INSTRUCTIONS FOR THE TASK →
In the text below about leaving Grandma, list every relative of the narrator that it mentions.

TEXT PASSAGE →
My mother whispered back, “This is why your father and I are driving over a cliff.”

“Yeah right, you’ll be aimlessly tooling around in your beige Buick, looking for a cliff, unable to find anything but a gently sloping hill. And you’ll coast slowly down it and collide gently with a child’s backyard playset.”

Grandma shed more tears when we got ready to leave, and there was an endless waving good-bye from the sidewalk until our car disappeared beyond the horizon. We all remarked at how hard it was to see Grandma so sad.

I remember thinking, Christ, I don’t want to get old.

AVAILABLE DATA →

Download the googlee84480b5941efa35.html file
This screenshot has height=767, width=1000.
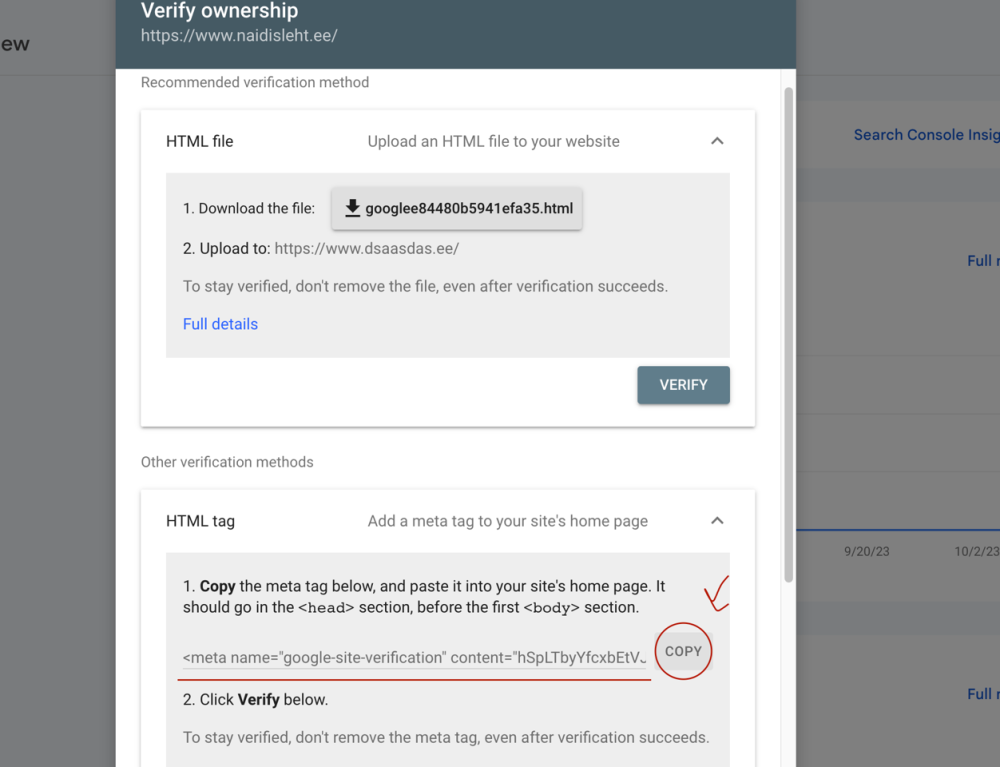[457, 209]

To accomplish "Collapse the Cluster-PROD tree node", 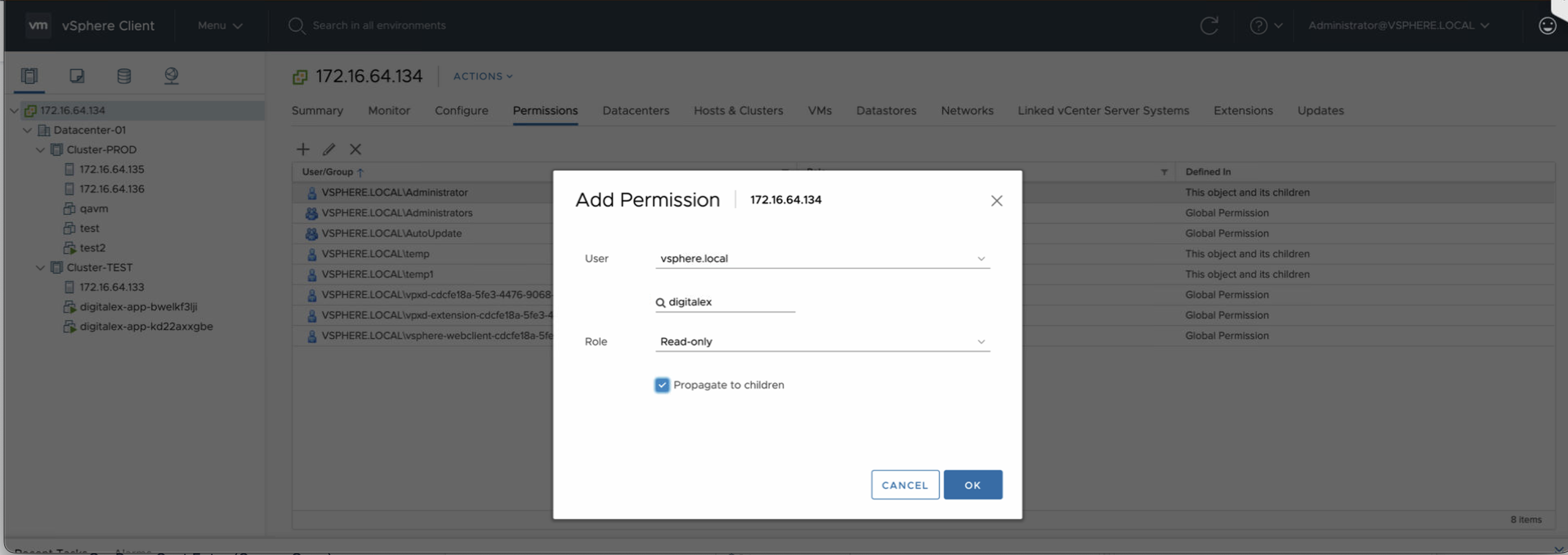I will pos(40,150).
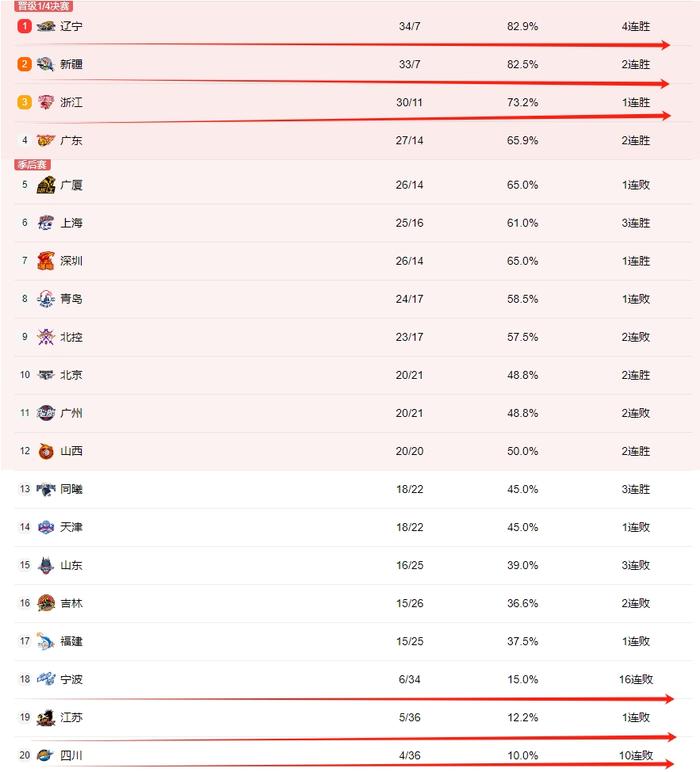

YOUR RESPONSE →
mother, father, Grandma